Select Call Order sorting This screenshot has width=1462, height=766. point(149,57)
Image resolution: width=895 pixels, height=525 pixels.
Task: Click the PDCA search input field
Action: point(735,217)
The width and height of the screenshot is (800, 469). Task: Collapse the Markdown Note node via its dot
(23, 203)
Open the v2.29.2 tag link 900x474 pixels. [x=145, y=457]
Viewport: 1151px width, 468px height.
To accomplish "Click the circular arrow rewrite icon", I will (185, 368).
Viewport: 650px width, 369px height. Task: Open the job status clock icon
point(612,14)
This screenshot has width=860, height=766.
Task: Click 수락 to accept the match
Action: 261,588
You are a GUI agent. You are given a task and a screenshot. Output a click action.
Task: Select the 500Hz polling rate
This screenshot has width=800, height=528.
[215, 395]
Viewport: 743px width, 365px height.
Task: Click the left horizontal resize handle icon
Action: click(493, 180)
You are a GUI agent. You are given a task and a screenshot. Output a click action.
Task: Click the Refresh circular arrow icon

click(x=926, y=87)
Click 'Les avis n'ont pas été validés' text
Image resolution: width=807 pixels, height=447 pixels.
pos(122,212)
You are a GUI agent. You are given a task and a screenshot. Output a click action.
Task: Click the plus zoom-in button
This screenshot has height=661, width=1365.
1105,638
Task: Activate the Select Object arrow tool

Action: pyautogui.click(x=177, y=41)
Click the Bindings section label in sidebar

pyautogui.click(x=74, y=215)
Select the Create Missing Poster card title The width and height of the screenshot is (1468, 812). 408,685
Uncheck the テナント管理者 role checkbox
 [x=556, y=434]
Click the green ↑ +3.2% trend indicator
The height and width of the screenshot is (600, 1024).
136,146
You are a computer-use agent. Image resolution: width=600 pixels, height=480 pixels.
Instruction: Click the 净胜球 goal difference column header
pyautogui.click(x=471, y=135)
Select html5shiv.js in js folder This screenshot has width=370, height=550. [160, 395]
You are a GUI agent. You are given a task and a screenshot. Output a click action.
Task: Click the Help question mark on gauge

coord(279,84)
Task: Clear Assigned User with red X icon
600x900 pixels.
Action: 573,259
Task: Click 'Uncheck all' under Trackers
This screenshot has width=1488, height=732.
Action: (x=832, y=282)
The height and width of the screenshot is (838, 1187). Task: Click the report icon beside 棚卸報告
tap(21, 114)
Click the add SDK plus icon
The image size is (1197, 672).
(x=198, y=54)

- - -

• PROBLEM
If a line falls between the first line of the records and the line containing "You are a computer-use", inclusive, repeat it exactly; leave out all others.

• EXERCISE RESPONSE
Select Call Order sorting This screenshot has width=1462, height=766. point(149,57)
Image resolution: width=895 pixels, height=525 pixels.
Task: Click the PDCA search input field
Action: point(735,217)
The width and height of the screenshot is (800, 469). Task: Collapse the Markdown Note node via its dot
(23, 203)
Open the v2.29.2 tag link 900x474 pixels. [x=145, y=457]
Viewport: 1151px width, 468px height.
To accomplish "Click the circular arrow rewrite icon", I will (185, 368).
Viewport: 650px width, 369px height. Task: Open the job status clock icon
point(612,14)
This screenshot has width=860, height=766.
Task: Click 수락 to accept the match
Action: 261,588
You are a GUI agent. You are given a task and a screenshot. Output a click action.
Task: Select the 500Hz polling rate
This screenshot has width=800, height=528.
[215, 395]
Viewport: 743px width, 365px height.
Task: Click the left horizontal resize handle icon
Action: click(493, 180)
You are a GUI agent. You are given a task and a screenshot. Output a click action.
Task: Click the Refresh circular arrow icon

click(x=926, y=87)
Click 'Les avis n'ont pas été validés' text
Image resolution: width=807 pixels, height=447 pixels.
pos(122,212)
You are a GUI agent. You are given a task and a screenshot. Output a click action.
Task: Click the plus zoom-in button
This screenshot has height=661, width=1365.
1105,638
Task: Activate the Select Object arrow tool

Action: pyautogui.click(x=177, y=41)
Click the Bindings section label in sidebar

pyautogui.click(x=74, y=215)
Select the Create Missing Poster card title The width and height of the screenshot is (1468, 812). 408,685
Uncheck the テナント管理者 role checkbox
 [x=556, y=434]
Click the green ↑ +3.2% trend indicator
The height and width of the screenshot is (600, 1024).
136,146
You are a computer-use agent. Image resolution: width=600 pixels, height=480 pixels.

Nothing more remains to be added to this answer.